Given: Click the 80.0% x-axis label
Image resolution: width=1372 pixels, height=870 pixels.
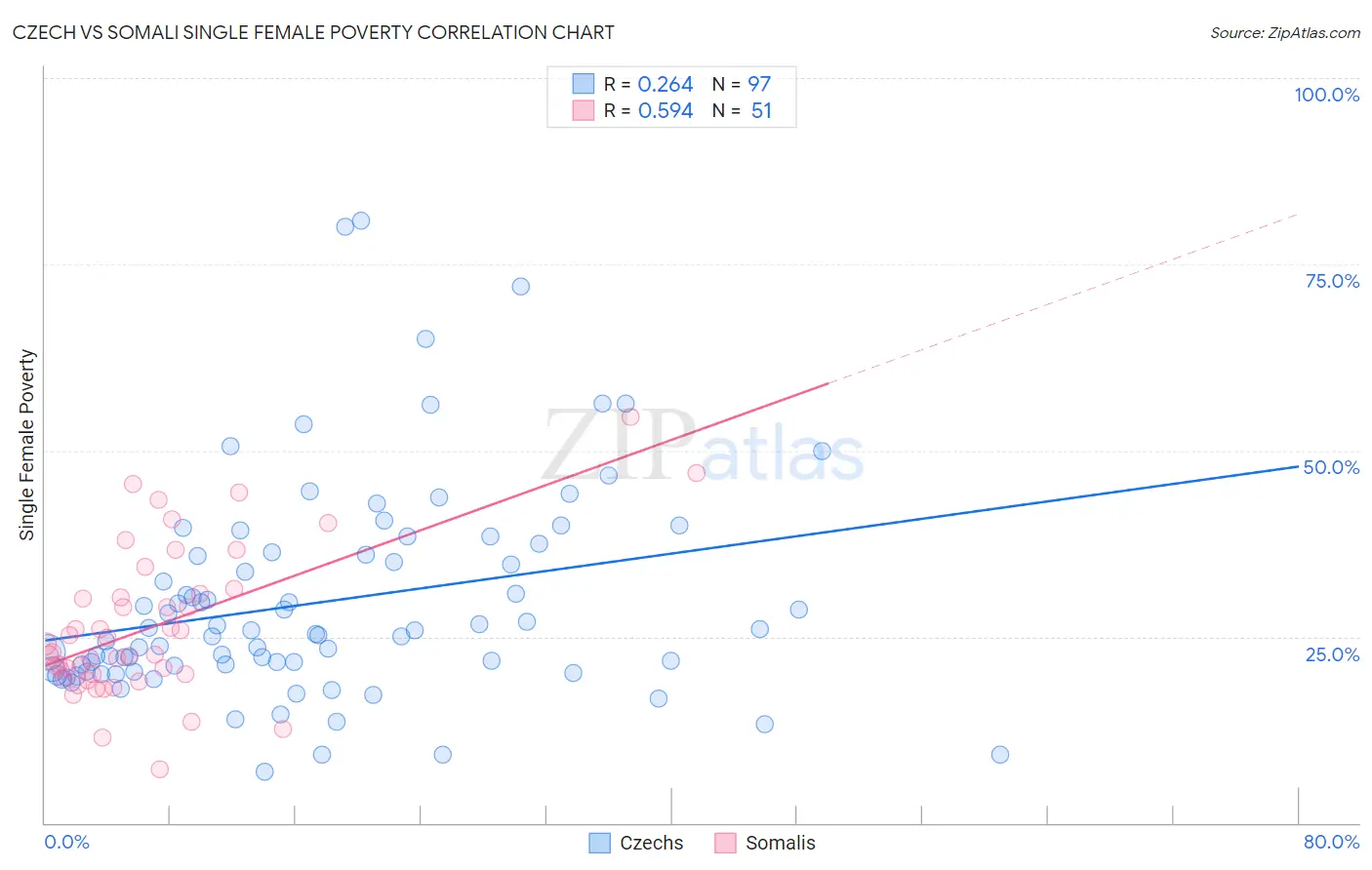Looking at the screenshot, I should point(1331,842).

◆ ◆ ◆ ◆ ◆

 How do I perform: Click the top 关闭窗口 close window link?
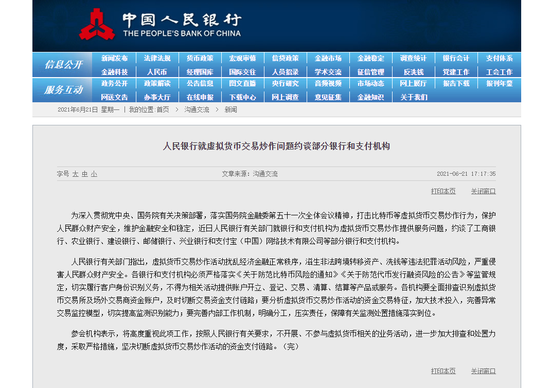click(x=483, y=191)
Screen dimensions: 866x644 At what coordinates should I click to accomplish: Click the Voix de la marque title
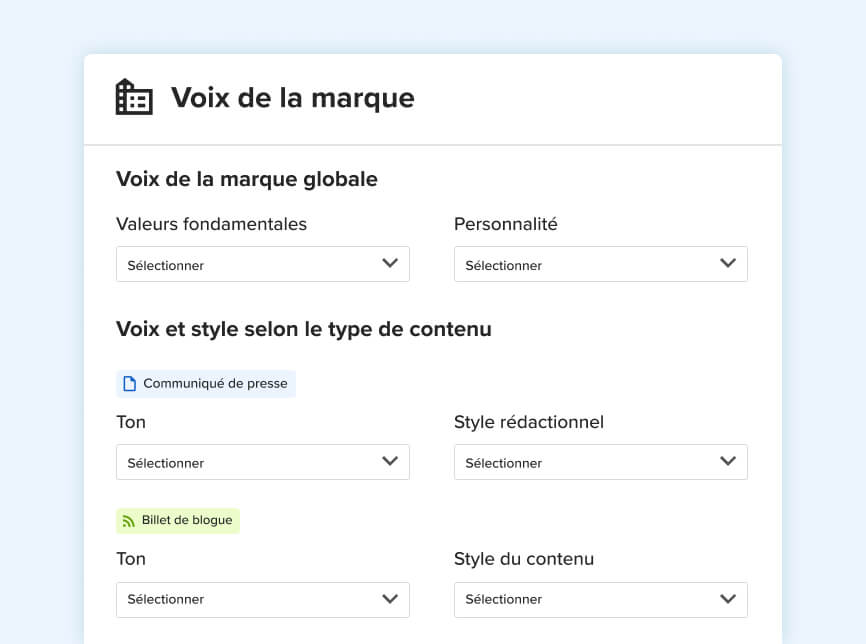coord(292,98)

◆ ◆ ◆ ◆ ◆

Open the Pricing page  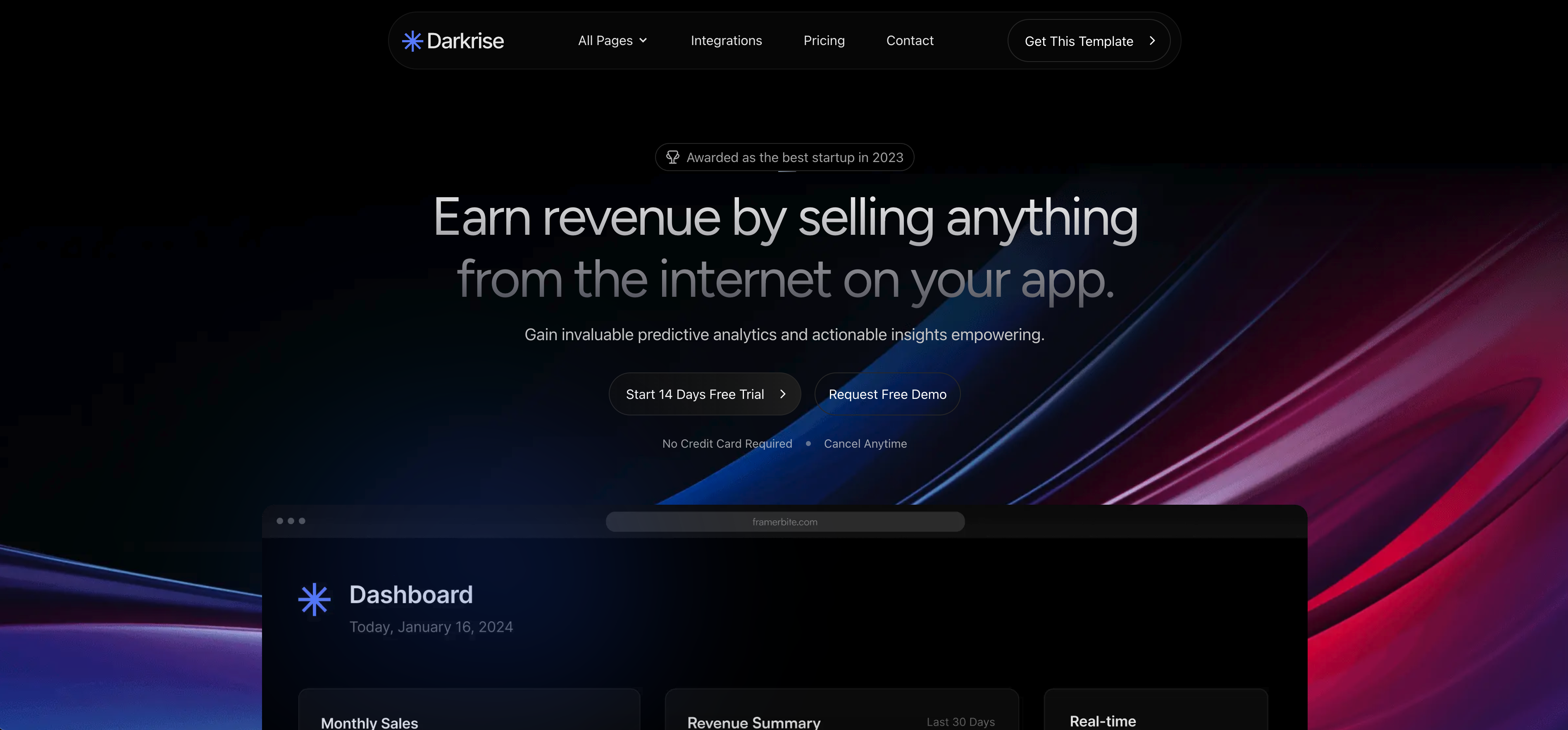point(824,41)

◆ ◆ ◆ ◆ ◆

◆ Exercise task: Express the records from the line with "Given: Click the 80.0% x-axis label" up to and including the line with "Looking at the" as a JSON list of strings, one string per line, skipping blank lines and leaving out the pictures.

◆ Written answer:
[
  "Given: Click the 80.0% x-axis label",
  "Image resolution: width=1372 pixels, height=870 pixels.",
  "Looking at the screenshot, I should point(1331,842)."
]